Святые источники, камни, деревья и озёра, места посещения святых и появления икон имеют более локальный характер и ограничивают свой ареал влияния несколькими сельскими населёнными пунктами [8; 10]. Иногда комплексы традиционной культуры включены в религиозные комплексы, на них могут находиться алтари храмов, но иногда они являются альтернативой церковному приходу. Для большинства таких объектов характерен институт «смотрителя» - наиболее уважаемого в локальной общине человека, осуществляющего уход и обеспечивающего сохранность данного комплекса.

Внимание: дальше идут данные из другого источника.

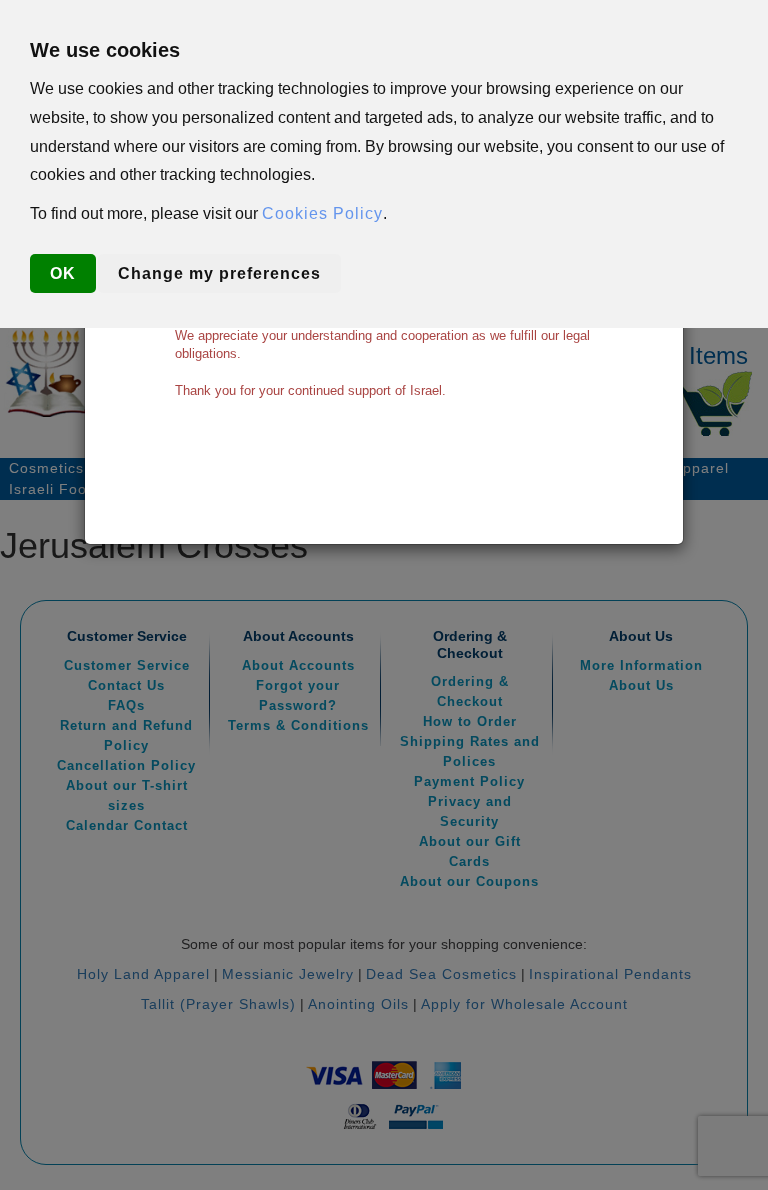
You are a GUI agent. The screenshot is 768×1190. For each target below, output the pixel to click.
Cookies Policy (322, 213)
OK (63, 273)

Ещё более локальное значение имеют классические палимпсесты - шведские, французские, татарские горы, камни-портные и т.п. Но и для них характерен институт «смотрителя», который также заботится о сохранении секретности расположения объекта от «чужаков». Механизм наслоения информации в таких палимпсестах связан со сменой завоевателей, вторгавшихся на данную территорию. Так, татарские, французские горы когда-то были шведскими, а до этого могли быть татарскими и т.п. Большинство данных объектов представляет собой классические курганные могильники, обычно балтского, но часто и славянского генезиса. Иногда это могут быть также раннесредневековые городища. Основной сюжет легенд, связанных с ними, - они были нанесены шапками врагов, которые когда-то проходили по этой территории (татар, шведов, французов). Автор разговаривал с жительницей г. Туров Гомельской области Беларуси, которая утверждала, что известное городище Бечи раннего железного века - на самом деле гора, которую нанесли касками немцы во время Великой Отечественной войны. При этом она ссылалась на маму и многочисленных соседей. Однако пожилые жители не смогли точно вспомнить, какие именно враги «нанесли» эту гору головными уборами. Назывались не только немцы времён обеих мировых войн, но и французы. Это классическая демонстрация постепенной смены слоёв палимпсеста.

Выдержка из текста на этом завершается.